Finalmente entró en Ars, con sus aproximadamente cincuenta casas de arcilla monótonas apiñadas en los llanos: estanques estancados, suelo árido, matorrales de zarzas, un huerto de nogales, un castillo solitario con torre, foso y almenas, un cementerio, una rectoría y el Iglesia derruida de San Sixto. El Cura se alegró y se preparó para el trabajo de su vida en la destartalada iglesia y con austeridad en la destartalada rectoría.
Hay una razón excelente y extraordinaria por la que se recuerda a John Marie Vianney como el cura o párroco. Era sacerdote ante todo y Ars despertó con el vigor de su sacerdocio. Mientras vivía con sencillez, comiendo patatas y bebiendo agua, sirvió incansablemente, haciendo penitencia, predicando sermones, escuchando confesiones, interfiriendo en eventos públicos groseros y volcando cada gramo de su ser mortal y espíritu inmortal a los cuerpos y almas de su pueblo.
El Cura levantó del polvo a los pobres con suave compasión y llevó la Palabra de Dios a su pueblo con celo. Si bien pudo haber predicado fuego y azufre desde su púlpito, de su confesionario no brotaba nada más que amor y misericordia. A pesar de las incursiones nocturnas del diablo a la desvencijada rectoría, sacudiéndola hasta sus cimientos para impedir al santo sacerdote su breve descanso, el cura se mantuvo fuerte e incluso contento de saber que su trabajo estaba enojando al maligno.
Le pagó al violinista el doble de sus honorarios para que se quedara en casa en lugar de tocar en bulliciosos bailes callejeros. Reprendió a la niña que simplemente miraba estos bailes, diciendo que "bailaba en el corazón, aunque no con los pies". Reprochó al posadero que servía vino a los hombres de familia que deberían haber alimentado a sus familias con el dinero que pagaban por la bebida. Obligó a las tabernas a cerrar. Rechazó la absolución con un extraño olor a duplicidad. Al mismo tiempo, y más importante aún, encendió el deseo de virtud. Inspiró el descanso del domingo. Introdujo la inocencia en el descanso. John Marie Vianney fue un verdadero apóstol: un sacerdote y pastor que llevó la vida de Dios a quienes lo habían olvidado.

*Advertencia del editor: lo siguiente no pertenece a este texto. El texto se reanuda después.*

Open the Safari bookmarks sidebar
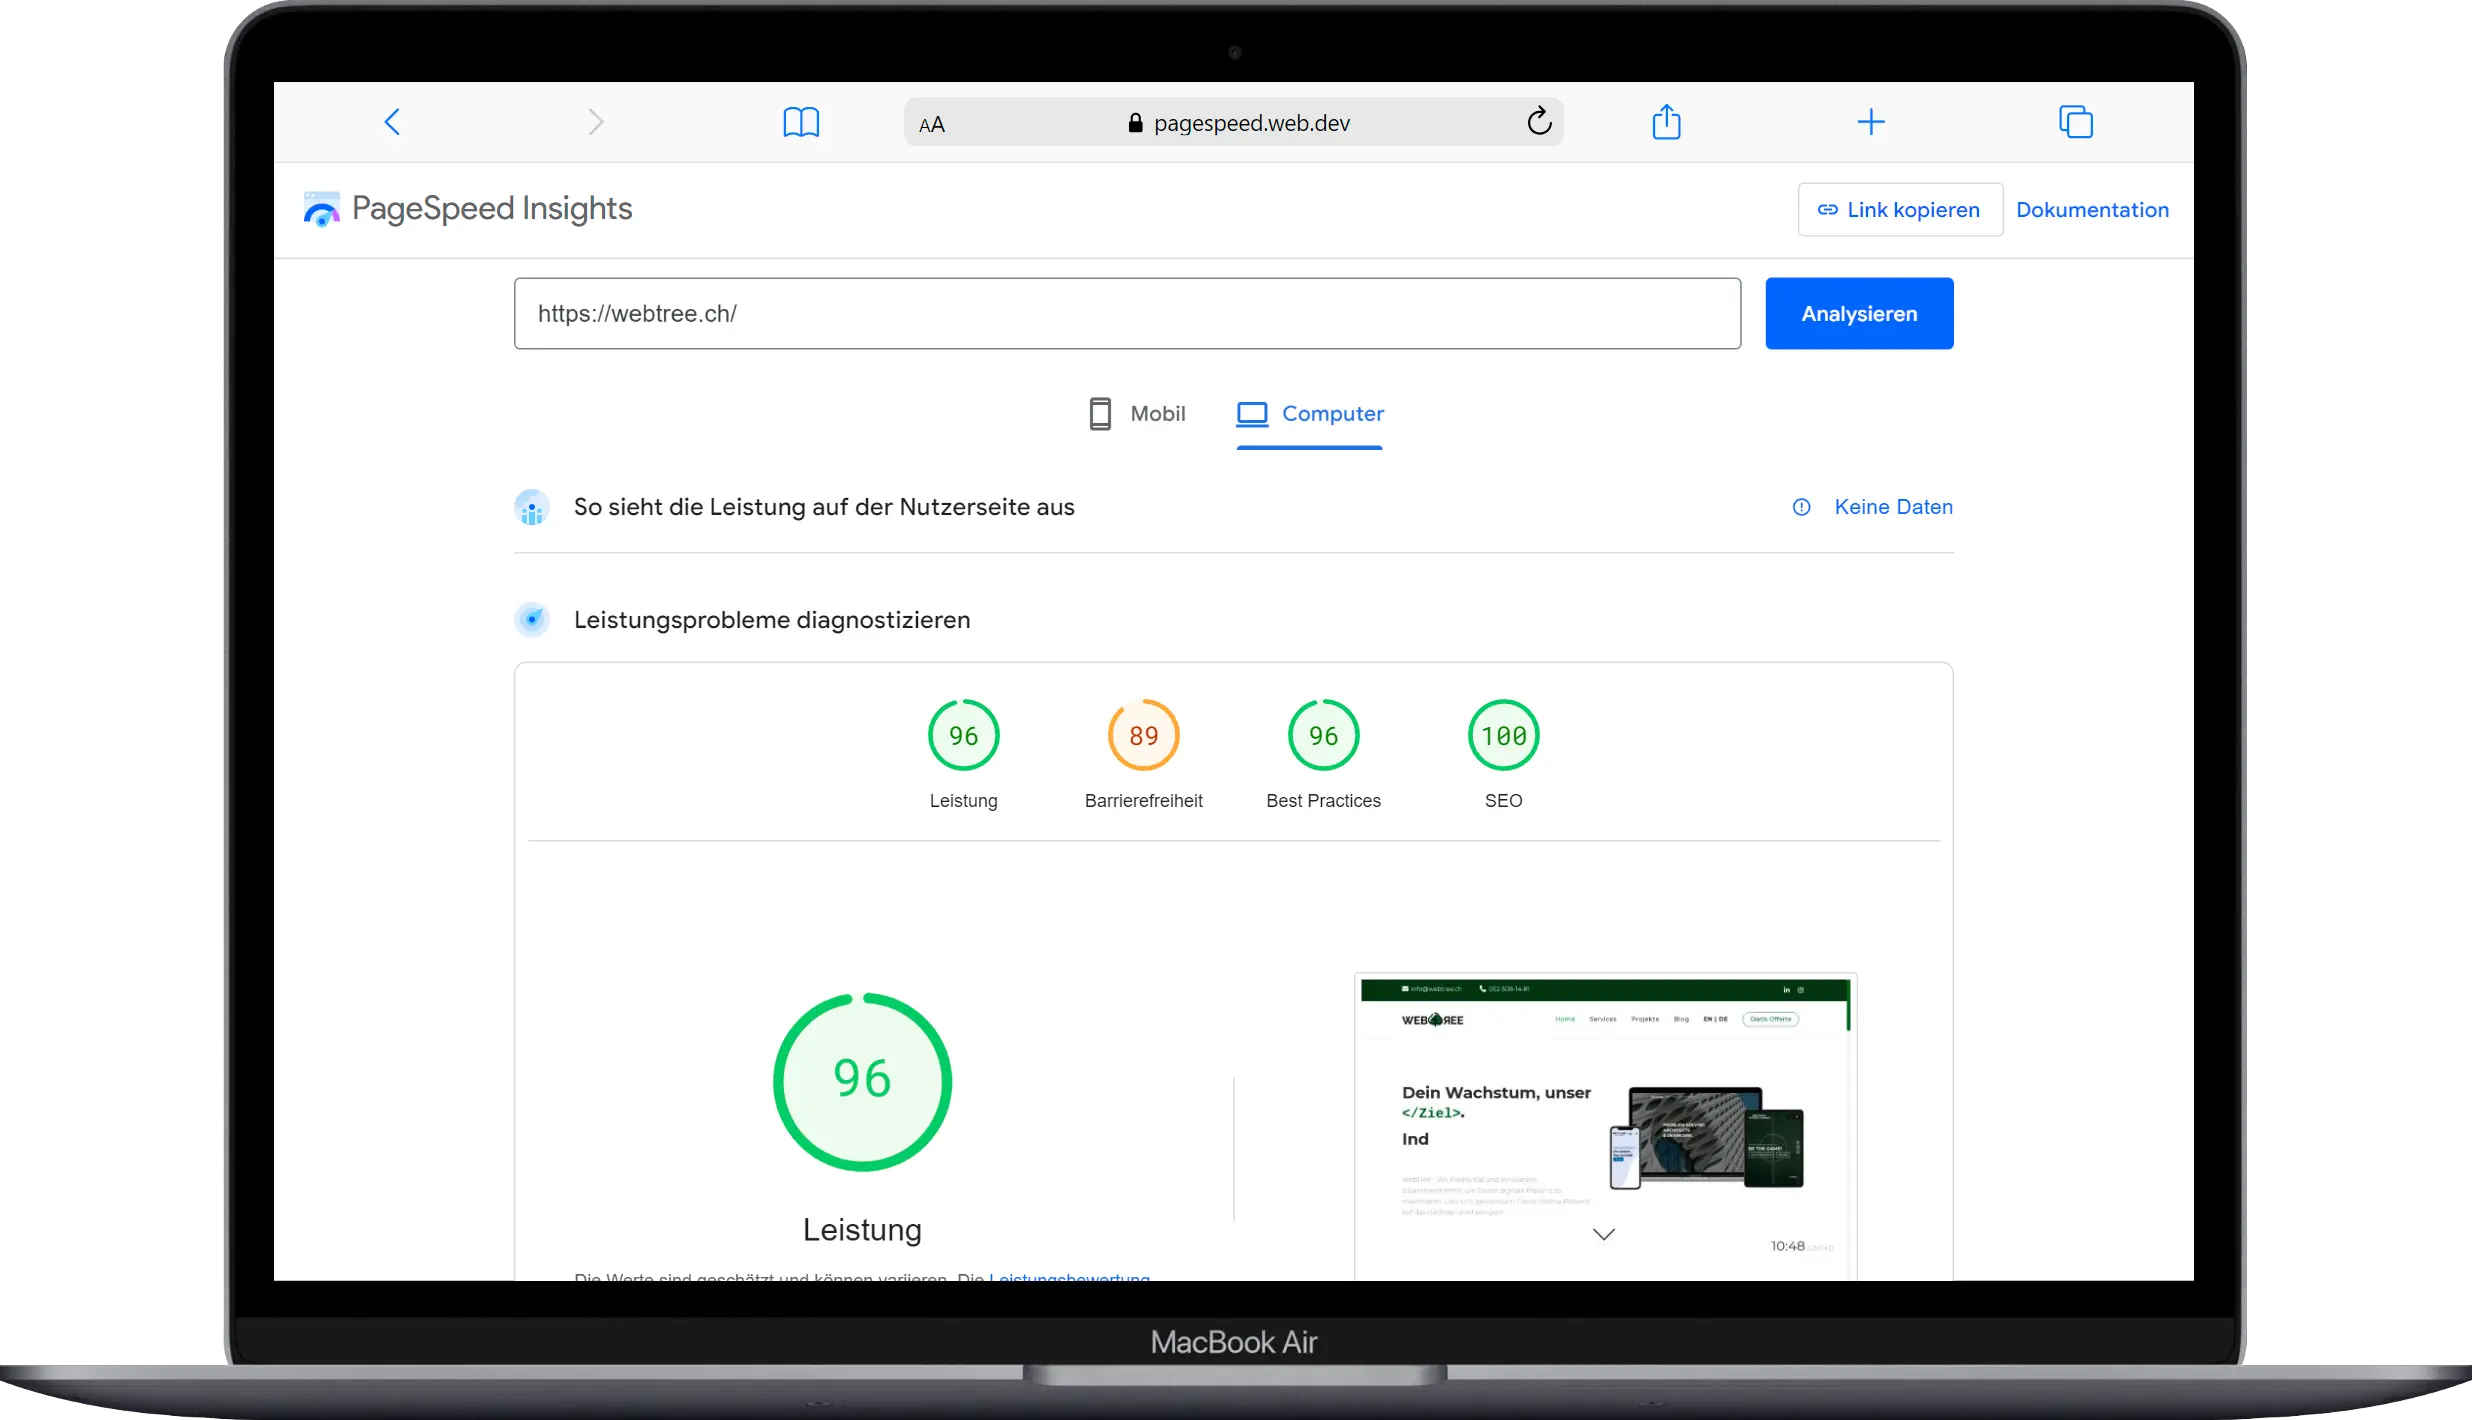Viewport: 2472px width, 1420px height. (800, 121)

El Cura de Ars falleció después de tres días de agonía en una ola de calor el 4 de agosto de 1859. Los hombres de Ars arrojaron sábanas empapadas de agua sobre el tejado para refrescar su habitación contra el sol, empapándolas hasta el día de su muerte mientras su El rebaño leal lo lloró en el patio de abajo. Pero el pastor fue llamado nuevamente, y esta vez a los brazos del mismísimo Buen Pastor. La paz que se instaló en su rostro se puede ver hoy en la máscara mortuoria que adorna el cuerpo milagrosamente incorrupto del santo en la basílica que ahora linda con su pequeña iglesia de San Sixto en Ars. Como lo fue incluso en su vida, Ars sigue siendo un lugar de constante peregrinación, porque cuando un sacerdote cuida a su rebaño como se le ordena, atrae a aquellos que se han extraviado y han perdido la esperanza.

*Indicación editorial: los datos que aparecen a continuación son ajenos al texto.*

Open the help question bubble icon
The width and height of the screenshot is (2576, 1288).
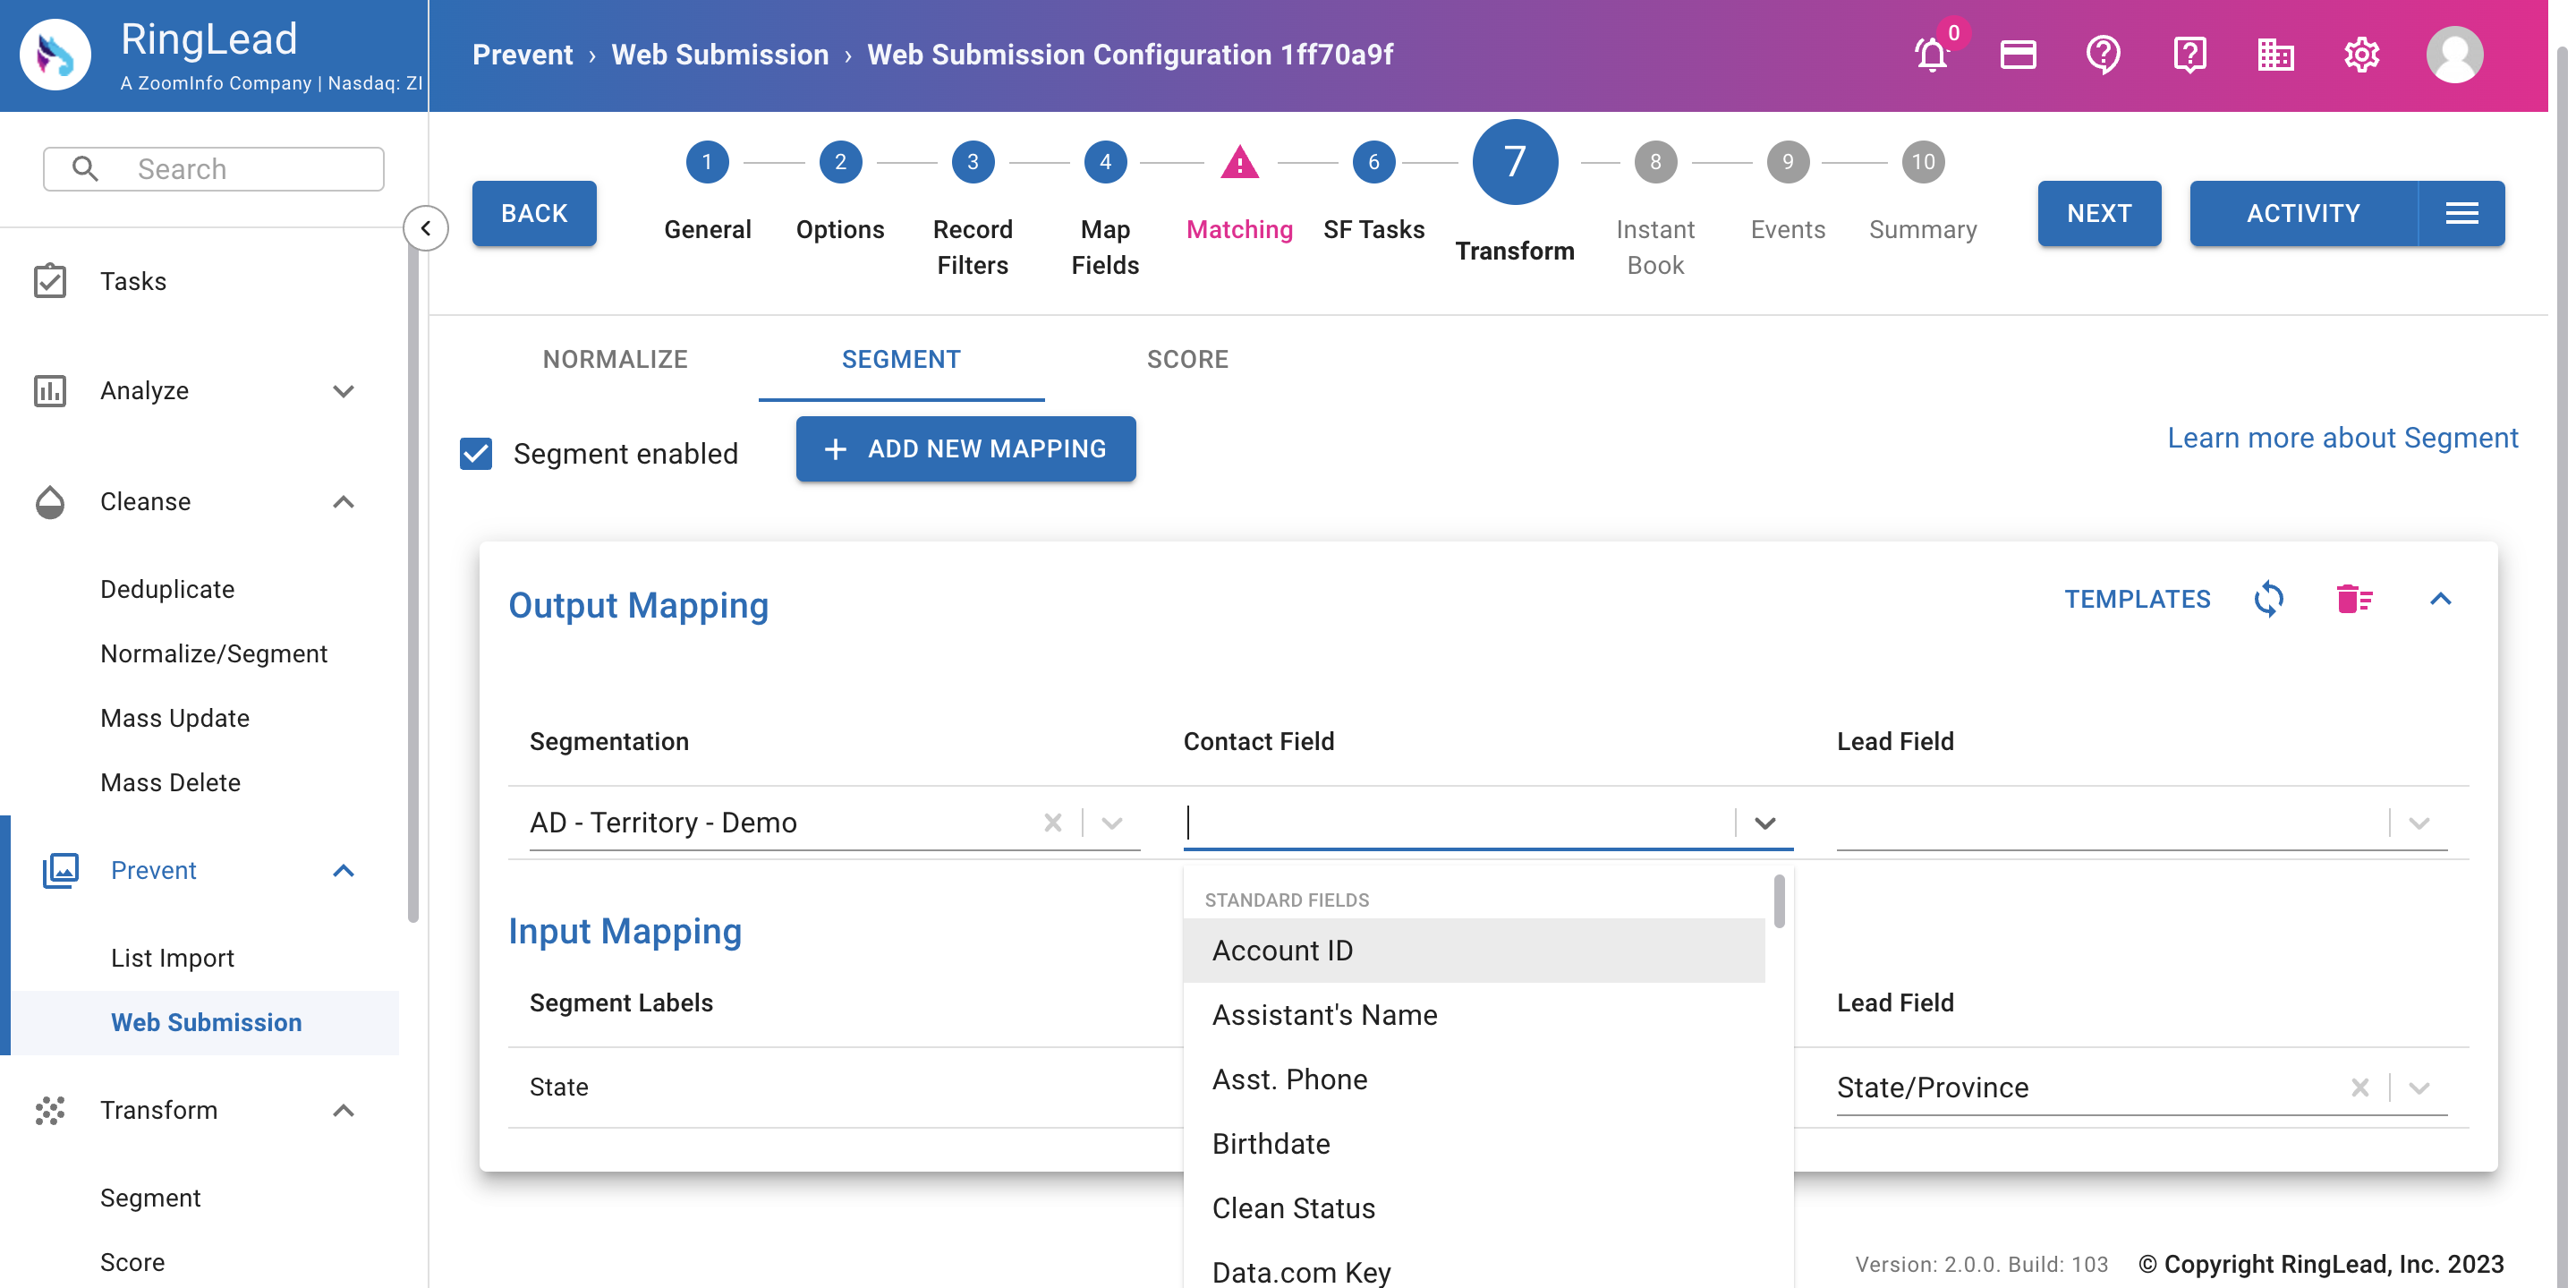coord(2103,55)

La situación de los católicos hoy bien puede considerarse como algo cercano a la desesperanza. La caída en picada del ex cardenal Theodore McCarrick, la exposición de Mons. de la USCCB. Jeffrey Burrill y otros más pintan un panorama sombrío. Es en momentos como estos cuando los católicos debemos poner sus huevos en la canasta de aquellos que no pueden fallarnos.

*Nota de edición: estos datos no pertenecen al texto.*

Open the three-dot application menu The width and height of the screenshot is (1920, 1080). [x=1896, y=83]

El mundo descarriado necesita descubrir una vez más el poder vivificante del sacerdocio. Esto puede suceder a través de la oración del Cura de Ars, que no ha dejado de cuidar e interceder por sus hermanos en Cristo y de seguir guiando el camino hacia el cielo. San Juan María Vianney, ¡ruega por nosotros y por todos los sacerdotes!